My Self-portrait / My Secret Self-portrait

lesson by Sheila Maldonado as told to Azka Anwar

There are some lessons that I rely on as a teacher for their success with students at many different levels, usually with minimal adaptation required. The lesson below is one of them; students take to the prompt quickly and with little resistance, possibly because the prompt provides room for personalization without feeling intimidating. I think of this lesson as one that breaks students open—it is accessible and easy to execute, and I’ve had wonderful results teaching it over many years.

I start with the poem ‘Datos Personales’ (scroll to the penultimate poem in this link) by a hero of mine, Nicaraguan/Salvadoran poet Claribel Alegría. I usually ask a student who is familiar with Spanish, whether a native speaker or someone who wants to try to read the language, to read it out loud.

I then provide my own translation of Alegría’s poem, and, again, ask a student to read it out loud:


I am 1.5 meters tall.
Eyes brown.
Do I dare to laugh,
to ask,
to destroy the armor
they’ve put on me
and scream from shame?
I know how to read and write
but have not been able
to forget my rages.
I was never in jail.
Why so many passwords
if it’s more difficult than before
to know each other?
At night
what I’ve said hurts.
In dreams
I disguise myself.
I live an absurd role
the script of which I forget.
A number identifies me
and I drown from thirst.
Despite everything
the song rises up
and they don’t know what
to do in customs
and set it free.

(trans. Sheila Maldonado)

Once we are done reading, I start asking some questions to help students think more deeply about the poem. I ask, where do you think the poet is? Do you think she’s comfortable where she is; is she happy? When students reply in the negative, I ask what makes them say so. What does the poet say to give us the sense that she is not happy or comfortable? I direct their attention to the fact that she talks about rages, and about jail, but then also makes it a point to say that she was never in jail. Then what is it that makes her feel as if she is? We make note of some of the phrases—’scream from shame’, ‘destroy the armor’, ‘I disguise myself’—that help the reader understand that the poet is in a place that feels somehow oppressive.

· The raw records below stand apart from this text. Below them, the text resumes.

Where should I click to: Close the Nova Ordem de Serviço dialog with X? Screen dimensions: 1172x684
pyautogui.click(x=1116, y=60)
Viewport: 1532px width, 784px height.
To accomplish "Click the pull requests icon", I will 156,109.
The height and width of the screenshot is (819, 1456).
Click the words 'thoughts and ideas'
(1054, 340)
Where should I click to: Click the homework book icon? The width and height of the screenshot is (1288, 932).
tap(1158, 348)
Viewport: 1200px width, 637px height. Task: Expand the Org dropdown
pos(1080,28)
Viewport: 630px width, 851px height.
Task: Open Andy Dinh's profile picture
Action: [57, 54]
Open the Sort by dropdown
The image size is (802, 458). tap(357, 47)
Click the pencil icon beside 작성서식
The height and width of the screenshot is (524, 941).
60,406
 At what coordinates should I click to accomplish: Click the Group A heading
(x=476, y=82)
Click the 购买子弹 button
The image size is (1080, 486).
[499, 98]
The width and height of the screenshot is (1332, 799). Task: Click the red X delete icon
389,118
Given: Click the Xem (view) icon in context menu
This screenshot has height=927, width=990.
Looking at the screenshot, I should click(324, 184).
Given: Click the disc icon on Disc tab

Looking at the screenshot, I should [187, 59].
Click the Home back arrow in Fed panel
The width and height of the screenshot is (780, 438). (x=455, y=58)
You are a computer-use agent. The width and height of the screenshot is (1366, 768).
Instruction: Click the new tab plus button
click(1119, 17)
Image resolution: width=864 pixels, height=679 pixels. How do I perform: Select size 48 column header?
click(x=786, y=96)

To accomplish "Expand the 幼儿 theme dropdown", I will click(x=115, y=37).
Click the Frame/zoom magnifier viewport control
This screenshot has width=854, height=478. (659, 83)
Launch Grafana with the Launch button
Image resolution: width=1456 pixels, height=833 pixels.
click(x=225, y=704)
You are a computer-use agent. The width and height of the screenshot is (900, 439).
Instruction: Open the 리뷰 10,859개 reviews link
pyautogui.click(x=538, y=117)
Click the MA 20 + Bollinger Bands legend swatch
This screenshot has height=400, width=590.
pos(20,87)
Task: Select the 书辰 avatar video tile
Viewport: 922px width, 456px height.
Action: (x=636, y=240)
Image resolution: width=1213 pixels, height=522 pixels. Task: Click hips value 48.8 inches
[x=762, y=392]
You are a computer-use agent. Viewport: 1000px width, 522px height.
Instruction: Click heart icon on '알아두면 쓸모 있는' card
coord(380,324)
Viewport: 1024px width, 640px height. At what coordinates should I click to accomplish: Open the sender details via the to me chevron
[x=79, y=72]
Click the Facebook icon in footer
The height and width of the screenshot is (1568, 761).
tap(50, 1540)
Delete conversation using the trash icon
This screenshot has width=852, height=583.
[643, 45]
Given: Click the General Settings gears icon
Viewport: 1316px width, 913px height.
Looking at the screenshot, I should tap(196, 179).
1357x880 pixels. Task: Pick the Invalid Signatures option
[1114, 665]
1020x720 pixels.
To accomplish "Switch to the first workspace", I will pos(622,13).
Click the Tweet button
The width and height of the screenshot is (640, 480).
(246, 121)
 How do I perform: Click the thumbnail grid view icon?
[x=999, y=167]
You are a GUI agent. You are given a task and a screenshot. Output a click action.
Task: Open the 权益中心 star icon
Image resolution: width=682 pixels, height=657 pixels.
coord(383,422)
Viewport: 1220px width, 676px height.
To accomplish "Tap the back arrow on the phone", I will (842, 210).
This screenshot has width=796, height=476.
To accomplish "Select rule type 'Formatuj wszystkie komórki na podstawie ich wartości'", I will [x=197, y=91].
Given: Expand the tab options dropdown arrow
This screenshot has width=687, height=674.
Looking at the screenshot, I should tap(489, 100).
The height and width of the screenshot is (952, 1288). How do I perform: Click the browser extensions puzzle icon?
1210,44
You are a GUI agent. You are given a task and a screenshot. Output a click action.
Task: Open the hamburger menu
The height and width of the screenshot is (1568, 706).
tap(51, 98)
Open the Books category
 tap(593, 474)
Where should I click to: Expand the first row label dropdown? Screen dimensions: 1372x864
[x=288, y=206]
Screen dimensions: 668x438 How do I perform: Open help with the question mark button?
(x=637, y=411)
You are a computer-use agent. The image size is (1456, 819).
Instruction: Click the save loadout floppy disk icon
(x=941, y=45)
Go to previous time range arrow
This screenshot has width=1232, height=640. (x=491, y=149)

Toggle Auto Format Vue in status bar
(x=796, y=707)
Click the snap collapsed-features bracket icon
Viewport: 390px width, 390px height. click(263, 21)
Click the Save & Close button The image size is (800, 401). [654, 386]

We notice together that the poem begins with descriptions—’1.5 meters tall, eyes brown’—that sound like they belong in some kind of official document. I ask the students, what does that read like? They say: passports, or licenses; the kind of documents that identify you. Then I redirect their attention to the title—Personal Records. By now we understand that the poet is writing from some kind of documentation—perhaps an ID card that she has to present at checkpoints, as was common in Central America for a long time and still is to some degree. This part of the poem gives us descriptions of the poet that seem somehow cold and impersonal, but soon she transitions to something more interior—’at night what I’ve said hurts’, ‘In dreams I disguise myself.’ We note that there is a lot of concealment that seems to be happening within the poem, and that helps us transition into a larger conversation about what it is like to live in an oppressive society. I give some background on the dictatorship in Nicaragua that Alegría’s family had to escape, and how she lived to see its revolutionary period as well. After we have discussed the poem for some time—usually around twenty minutes—I transition to the second part of the lesson, which involves giving students a model that they can emulate.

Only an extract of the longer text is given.